↓↓↓

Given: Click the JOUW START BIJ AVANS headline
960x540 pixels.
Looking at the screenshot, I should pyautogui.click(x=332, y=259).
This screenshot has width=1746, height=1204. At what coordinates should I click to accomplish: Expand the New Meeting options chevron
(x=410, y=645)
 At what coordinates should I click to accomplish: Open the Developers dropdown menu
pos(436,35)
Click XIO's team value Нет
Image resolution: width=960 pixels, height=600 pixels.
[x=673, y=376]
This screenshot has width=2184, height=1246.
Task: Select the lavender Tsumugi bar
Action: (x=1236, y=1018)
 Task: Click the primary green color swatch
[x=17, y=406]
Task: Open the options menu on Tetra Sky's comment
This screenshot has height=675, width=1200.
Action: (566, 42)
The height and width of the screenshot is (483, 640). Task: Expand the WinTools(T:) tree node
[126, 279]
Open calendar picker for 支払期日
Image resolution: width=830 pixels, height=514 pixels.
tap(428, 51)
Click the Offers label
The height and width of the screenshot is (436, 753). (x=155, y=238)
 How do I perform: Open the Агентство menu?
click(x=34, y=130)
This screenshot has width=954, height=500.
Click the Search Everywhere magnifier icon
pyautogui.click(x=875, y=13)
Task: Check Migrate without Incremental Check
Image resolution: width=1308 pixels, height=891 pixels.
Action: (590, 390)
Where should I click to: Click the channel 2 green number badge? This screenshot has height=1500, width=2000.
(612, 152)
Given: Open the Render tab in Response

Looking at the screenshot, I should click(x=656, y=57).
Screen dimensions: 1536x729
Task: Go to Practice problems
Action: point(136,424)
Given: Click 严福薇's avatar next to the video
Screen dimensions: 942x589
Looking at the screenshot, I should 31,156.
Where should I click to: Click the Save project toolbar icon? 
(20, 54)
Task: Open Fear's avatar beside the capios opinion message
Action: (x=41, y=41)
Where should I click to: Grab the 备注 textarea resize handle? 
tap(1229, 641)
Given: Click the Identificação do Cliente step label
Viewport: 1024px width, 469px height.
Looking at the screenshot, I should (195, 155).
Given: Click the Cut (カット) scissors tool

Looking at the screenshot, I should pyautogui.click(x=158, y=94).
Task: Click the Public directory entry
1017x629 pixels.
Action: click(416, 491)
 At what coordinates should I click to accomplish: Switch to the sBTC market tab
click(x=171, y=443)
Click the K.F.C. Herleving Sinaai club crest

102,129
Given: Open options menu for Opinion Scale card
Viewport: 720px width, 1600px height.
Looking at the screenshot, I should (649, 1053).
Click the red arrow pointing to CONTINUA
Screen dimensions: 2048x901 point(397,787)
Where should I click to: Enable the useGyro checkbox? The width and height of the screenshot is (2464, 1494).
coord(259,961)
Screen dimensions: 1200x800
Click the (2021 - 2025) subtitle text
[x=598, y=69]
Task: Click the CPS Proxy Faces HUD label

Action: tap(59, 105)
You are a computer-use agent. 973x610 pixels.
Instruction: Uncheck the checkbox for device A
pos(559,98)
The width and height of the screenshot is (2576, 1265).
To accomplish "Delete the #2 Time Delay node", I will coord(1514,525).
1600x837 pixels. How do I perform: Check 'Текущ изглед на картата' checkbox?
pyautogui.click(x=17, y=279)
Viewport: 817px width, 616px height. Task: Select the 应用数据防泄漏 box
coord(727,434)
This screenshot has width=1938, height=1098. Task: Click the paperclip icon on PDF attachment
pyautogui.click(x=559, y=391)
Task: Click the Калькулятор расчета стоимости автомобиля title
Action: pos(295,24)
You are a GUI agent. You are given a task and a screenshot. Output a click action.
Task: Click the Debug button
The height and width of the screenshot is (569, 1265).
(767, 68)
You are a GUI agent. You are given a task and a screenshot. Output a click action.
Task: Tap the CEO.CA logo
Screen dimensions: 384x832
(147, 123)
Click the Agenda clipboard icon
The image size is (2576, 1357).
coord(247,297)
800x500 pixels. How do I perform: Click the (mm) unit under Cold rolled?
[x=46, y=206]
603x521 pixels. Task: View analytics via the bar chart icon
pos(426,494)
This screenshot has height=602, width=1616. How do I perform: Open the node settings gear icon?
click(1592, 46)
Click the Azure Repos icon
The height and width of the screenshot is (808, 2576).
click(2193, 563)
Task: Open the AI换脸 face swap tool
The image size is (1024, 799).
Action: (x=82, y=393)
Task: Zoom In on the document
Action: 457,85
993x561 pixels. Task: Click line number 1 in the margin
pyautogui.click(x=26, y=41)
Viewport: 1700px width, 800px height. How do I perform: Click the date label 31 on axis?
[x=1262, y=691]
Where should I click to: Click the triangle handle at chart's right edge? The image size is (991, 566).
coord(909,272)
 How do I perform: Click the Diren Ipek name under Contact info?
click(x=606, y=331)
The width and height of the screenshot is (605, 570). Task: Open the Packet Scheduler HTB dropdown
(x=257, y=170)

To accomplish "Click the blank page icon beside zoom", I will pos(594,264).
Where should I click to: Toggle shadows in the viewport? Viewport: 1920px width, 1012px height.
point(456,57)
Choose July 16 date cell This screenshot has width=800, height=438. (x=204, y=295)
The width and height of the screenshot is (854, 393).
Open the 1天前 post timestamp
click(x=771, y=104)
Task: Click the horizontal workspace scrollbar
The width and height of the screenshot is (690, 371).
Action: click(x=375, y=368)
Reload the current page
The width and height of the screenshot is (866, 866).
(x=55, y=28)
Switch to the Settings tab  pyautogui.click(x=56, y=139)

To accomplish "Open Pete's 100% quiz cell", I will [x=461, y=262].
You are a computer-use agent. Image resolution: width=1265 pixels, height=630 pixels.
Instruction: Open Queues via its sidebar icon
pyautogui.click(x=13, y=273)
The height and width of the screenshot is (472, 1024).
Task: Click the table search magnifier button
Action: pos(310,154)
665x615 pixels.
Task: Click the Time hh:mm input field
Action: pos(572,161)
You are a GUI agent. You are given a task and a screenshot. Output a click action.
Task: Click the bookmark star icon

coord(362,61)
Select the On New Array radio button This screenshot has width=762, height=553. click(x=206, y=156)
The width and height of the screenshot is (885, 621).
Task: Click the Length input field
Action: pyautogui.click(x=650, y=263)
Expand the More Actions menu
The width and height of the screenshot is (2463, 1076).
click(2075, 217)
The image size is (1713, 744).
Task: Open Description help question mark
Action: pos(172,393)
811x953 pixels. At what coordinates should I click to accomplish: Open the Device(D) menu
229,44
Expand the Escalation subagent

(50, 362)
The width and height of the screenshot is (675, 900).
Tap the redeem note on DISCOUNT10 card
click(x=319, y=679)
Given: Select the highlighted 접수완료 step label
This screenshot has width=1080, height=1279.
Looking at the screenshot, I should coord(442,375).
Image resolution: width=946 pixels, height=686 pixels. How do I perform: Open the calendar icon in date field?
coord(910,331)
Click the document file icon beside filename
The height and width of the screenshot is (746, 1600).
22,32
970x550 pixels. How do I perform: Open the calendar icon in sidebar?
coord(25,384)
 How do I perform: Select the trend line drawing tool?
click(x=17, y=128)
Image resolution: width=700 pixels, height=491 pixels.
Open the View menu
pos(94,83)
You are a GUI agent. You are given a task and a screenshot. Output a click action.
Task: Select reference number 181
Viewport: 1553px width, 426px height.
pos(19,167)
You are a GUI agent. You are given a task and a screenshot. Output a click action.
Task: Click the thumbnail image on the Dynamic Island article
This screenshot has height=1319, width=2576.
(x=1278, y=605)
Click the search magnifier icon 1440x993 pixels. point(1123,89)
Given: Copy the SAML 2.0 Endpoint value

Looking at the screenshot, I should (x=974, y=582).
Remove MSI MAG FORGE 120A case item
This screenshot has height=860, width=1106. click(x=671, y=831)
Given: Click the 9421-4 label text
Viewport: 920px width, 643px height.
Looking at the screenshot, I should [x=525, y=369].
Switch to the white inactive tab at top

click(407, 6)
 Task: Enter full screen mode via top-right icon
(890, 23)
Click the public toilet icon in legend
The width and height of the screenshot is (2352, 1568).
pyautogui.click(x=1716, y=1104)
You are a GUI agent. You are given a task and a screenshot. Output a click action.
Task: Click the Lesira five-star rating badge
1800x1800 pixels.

↑↑↑

Reproduce the data verbatim, from the line with "The width and height of the screenshot is (2576, 1265)." to the line with "pos(426,494)", including both of those lines.

* **Task answer**:
The width and height of the screenshot is (2576, 1265).
To accomplish "Delete the #2 Time Delay node", I will coord(1514,525).
1600x837 pixels. How do I perform: Check 'Текущ изглед на картата' checkbox?
pyautogui.click(x=17, y=279)
Viewport: 817px width, 616px height. Task: Select the 应用数据防泄漏 box
coord(727,434)
This screenshot has width=1938, height=1098. Task: Click the paperclip icon on PDF attachment
pyautogui.click(x=559, y=391)
Task: Click the Калькулятор расчета стоимости автомобиля title
Action: pos(295,24)
You are a GUI agent. You are given a task and a screenshot. Output a click action.
Task: Click the Debug button
The height and width of the screenshot is (569, 1265).
(767, 68)
You are a GUI agent. You are given a task and a screenshot. Output a click action.
Task: Tap the CEO.CA logo
Screen dimensions: 384x832
(147, 123)
Click the Agenda clipboard icon
The image size is (2576, 1357).
coord(247,297)
800x500 pixels. How do I perform: Click the (mm) unit under Cold rolled?
[x=46, y=206]
603x521 pixels. Task: View analytics via the bar chart icon
pos(426,494)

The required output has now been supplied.